● **Exercise brief**
Pick out each line of the material below that contains the string "panel", and copy those lines.

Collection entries
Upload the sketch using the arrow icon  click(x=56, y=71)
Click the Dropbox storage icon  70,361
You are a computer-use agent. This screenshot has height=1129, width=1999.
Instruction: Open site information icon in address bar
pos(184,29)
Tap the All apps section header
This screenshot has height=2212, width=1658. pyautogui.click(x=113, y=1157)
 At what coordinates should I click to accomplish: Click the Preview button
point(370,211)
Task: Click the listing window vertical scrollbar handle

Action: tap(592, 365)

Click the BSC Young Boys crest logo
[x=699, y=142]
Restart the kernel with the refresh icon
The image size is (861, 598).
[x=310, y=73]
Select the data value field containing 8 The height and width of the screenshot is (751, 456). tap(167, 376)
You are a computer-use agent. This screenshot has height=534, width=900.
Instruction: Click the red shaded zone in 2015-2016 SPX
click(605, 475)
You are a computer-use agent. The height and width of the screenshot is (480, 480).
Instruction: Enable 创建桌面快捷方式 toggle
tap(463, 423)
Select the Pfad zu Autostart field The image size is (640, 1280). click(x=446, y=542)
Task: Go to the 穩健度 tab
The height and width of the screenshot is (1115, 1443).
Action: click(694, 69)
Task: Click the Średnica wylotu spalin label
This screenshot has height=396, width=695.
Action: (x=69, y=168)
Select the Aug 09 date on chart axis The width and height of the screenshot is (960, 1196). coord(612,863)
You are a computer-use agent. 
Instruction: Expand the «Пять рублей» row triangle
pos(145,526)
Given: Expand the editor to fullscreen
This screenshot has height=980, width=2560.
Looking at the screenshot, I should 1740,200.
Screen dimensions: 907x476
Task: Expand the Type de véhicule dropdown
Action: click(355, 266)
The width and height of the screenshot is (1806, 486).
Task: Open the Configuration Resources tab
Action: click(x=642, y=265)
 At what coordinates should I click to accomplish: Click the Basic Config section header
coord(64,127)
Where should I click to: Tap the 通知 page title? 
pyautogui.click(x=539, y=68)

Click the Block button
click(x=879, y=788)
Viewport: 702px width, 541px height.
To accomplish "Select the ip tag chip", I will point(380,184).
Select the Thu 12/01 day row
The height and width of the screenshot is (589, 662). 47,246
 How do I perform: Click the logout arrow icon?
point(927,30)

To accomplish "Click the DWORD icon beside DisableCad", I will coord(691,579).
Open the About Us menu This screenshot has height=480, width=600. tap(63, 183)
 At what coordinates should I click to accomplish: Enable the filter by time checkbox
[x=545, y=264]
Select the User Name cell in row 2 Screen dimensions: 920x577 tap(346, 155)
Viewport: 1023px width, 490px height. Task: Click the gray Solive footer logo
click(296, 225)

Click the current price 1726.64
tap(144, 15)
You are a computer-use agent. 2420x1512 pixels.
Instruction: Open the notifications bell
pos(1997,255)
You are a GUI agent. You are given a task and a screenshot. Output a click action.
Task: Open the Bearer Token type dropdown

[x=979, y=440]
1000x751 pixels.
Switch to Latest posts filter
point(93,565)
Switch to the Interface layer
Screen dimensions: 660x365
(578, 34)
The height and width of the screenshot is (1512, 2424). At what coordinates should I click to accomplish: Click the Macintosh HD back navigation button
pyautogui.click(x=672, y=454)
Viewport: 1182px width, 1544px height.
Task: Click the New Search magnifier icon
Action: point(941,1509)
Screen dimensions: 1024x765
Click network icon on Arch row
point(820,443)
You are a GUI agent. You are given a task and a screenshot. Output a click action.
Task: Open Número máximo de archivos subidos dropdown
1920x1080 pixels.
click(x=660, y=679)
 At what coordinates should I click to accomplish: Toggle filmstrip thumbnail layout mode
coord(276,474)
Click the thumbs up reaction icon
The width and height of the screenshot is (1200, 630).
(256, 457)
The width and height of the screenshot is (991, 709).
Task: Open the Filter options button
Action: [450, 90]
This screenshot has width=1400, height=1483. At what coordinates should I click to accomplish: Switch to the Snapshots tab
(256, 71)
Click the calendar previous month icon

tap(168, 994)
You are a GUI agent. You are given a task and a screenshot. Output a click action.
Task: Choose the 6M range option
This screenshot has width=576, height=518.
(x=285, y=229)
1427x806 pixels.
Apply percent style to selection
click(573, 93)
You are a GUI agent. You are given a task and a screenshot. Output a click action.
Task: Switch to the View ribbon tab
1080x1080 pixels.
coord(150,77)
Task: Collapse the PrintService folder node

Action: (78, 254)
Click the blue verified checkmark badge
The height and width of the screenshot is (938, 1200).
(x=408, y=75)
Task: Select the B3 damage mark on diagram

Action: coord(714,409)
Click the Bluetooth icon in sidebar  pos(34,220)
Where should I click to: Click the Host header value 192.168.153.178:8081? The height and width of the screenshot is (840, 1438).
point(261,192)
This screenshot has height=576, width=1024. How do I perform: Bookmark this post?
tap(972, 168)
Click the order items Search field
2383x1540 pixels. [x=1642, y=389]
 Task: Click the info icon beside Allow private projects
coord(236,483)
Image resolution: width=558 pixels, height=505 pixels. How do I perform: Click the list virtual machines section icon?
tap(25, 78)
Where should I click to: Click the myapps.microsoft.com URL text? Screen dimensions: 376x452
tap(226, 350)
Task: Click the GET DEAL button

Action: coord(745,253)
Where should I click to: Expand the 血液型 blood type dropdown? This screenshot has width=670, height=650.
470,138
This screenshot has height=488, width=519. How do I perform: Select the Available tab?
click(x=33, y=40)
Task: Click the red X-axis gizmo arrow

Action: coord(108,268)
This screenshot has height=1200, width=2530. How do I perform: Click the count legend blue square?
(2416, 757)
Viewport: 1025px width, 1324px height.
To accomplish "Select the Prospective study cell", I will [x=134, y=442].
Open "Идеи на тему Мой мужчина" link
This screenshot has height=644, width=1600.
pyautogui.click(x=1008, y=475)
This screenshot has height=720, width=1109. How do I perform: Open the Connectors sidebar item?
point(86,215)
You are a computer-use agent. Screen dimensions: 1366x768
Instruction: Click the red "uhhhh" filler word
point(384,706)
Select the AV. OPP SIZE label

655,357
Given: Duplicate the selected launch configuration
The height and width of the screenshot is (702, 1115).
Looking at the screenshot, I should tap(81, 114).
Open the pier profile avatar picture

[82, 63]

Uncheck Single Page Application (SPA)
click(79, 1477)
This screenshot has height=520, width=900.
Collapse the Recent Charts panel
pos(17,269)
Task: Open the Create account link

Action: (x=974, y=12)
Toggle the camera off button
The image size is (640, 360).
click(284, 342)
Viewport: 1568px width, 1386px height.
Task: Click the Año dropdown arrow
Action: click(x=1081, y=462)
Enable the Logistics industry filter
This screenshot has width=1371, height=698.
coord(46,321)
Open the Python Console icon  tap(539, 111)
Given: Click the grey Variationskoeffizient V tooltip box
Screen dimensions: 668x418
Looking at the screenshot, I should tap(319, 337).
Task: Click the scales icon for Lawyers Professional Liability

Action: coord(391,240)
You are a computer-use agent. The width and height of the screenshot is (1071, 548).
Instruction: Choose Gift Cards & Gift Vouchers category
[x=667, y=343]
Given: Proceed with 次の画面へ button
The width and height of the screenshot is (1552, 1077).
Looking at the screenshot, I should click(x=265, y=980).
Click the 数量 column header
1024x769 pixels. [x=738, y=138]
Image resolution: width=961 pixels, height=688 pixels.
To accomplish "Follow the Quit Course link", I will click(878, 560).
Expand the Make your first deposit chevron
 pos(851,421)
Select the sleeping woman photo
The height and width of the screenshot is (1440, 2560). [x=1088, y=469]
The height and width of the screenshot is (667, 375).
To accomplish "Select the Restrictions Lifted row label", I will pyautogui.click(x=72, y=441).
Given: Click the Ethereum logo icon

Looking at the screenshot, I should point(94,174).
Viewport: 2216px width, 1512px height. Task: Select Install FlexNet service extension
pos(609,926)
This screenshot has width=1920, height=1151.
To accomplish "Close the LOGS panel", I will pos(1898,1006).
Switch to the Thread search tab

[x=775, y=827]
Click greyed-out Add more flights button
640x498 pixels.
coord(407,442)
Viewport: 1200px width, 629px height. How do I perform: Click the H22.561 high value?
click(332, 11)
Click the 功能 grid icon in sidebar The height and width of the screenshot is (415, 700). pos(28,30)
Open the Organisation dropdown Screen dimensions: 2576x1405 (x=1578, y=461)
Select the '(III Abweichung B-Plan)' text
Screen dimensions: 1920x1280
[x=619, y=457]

● **Output for this exercise**
Collapse the Recent Charts panel
To accomplish "Close the LOGS panel", I will pos(1898,1006).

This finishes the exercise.